Problem to work on ::
What lines in the material hold the string "item"? Copy out each of them.
Information provided START
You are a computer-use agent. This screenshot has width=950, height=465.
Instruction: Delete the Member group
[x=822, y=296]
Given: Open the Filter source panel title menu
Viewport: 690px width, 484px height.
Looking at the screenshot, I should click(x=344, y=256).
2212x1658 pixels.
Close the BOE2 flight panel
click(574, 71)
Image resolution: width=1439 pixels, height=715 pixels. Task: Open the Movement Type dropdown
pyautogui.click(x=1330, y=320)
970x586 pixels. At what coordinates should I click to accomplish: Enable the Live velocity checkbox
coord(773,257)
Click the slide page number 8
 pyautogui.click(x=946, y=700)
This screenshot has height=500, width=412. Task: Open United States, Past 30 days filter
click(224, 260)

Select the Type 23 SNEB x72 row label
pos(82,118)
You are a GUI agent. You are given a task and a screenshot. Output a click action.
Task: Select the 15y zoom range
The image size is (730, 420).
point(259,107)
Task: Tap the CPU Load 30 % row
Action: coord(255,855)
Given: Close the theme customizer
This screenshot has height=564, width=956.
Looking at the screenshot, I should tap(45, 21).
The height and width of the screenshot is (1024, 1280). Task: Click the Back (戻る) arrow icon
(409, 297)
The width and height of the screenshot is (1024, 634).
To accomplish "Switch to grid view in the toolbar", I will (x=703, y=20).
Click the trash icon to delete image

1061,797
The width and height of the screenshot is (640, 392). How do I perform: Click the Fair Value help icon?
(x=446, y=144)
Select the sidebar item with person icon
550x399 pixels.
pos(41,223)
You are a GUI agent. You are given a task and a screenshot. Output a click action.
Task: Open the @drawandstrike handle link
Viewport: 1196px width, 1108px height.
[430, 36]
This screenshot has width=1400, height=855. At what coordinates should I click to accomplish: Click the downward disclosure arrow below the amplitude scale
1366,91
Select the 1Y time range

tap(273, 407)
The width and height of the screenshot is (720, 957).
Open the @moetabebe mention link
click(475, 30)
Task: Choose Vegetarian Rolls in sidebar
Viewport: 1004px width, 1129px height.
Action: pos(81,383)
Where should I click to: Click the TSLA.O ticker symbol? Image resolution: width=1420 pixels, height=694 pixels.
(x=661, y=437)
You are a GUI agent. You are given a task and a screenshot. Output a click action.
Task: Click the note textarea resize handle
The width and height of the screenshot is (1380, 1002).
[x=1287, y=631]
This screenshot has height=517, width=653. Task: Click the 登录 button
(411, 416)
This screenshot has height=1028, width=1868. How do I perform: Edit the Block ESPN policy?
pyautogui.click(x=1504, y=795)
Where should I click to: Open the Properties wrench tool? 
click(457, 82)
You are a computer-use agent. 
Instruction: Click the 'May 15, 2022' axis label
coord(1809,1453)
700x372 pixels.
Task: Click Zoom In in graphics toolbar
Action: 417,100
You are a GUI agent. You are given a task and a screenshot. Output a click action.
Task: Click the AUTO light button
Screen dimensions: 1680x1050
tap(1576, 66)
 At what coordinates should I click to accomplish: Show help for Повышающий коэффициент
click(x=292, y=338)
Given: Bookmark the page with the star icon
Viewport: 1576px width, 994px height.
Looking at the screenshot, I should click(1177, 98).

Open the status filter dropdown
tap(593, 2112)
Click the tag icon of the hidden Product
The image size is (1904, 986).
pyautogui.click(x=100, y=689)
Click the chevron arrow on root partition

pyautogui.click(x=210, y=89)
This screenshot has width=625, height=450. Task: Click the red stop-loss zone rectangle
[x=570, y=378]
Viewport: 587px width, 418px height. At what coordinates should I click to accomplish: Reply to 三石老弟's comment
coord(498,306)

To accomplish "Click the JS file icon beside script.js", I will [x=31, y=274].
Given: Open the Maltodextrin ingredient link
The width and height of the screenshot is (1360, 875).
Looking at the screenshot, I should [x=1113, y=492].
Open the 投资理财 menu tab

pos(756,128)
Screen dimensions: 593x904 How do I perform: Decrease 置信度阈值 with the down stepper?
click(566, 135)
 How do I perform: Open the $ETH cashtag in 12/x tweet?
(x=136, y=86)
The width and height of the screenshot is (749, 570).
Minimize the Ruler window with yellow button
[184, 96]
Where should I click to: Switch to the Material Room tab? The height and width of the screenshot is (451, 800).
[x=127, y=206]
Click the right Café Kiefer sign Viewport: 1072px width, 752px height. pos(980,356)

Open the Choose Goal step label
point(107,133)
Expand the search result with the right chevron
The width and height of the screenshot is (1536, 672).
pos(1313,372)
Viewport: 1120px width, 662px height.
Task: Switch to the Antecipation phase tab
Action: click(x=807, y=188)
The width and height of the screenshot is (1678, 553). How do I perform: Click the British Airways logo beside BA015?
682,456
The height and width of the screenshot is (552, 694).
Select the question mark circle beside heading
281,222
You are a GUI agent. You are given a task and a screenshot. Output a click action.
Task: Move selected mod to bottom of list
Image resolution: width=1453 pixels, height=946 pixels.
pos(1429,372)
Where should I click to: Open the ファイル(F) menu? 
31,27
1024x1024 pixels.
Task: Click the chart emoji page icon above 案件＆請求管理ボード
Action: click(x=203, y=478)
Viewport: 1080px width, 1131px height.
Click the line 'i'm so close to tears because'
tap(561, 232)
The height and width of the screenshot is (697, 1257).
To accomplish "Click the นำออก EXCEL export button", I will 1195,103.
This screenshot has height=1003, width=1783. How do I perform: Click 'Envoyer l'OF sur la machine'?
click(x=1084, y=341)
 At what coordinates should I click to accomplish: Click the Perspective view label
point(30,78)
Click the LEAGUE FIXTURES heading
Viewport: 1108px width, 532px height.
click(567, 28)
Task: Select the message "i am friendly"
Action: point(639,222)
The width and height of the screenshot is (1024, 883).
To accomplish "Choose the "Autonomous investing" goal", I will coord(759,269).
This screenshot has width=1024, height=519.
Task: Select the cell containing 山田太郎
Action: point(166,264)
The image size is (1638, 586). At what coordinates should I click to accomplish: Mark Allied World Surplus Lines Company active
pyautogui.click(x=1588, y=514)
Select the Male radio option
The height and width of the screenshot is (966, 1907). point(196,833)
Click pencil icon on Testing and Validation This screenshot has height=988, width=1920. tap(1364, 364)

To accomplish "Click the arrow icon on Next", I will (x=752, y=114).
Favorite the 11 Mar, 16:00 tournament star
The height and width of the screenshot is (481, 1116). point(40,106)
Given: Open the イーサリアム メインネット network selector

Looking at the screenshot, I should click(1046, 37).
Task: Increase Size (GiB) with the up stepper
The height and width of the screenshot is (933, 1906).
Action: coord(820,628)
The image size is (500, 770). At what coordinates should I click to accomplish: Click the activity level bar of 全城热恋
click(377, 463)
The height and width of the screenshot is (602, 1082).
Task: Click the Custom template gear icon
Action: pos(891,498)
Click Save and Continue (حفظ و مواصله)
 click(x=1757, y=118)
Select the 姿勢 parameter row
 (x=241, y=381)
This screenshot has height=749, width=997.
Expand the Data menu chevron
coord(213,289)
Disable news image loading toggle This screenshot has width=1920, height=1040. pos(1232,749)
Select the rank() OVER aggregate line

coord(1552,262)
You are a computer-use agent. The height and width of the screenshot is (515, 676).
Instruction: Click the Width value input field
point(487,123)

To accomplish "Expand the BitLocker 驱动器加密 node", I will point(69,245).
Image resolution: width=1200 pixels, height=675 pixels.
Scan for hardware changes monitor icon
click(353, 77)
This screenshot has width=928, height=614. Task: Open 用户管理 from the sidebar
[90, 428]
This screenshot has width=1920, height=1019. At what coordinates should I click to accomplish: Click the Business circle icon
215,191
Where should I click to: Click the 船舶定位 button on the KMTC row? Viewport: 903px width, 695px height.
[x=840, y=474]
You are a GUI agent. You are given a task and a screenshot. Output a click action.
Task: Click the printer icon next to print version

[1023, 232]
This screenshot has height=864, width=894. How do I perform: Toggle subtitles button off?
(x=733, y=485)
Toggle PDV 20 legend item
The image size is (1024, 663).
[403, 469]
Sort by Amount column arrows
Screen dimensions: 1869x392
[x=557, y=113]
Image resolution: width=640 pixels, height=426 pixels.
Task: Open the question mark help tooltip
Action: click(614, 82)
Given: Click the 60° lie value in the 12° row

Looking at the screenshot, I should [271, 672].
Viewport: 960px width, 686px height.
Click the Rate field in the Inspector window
Information provided END
Solution for this task ::
Select the sidebar item with person icon
Toggle PDV 20 legend item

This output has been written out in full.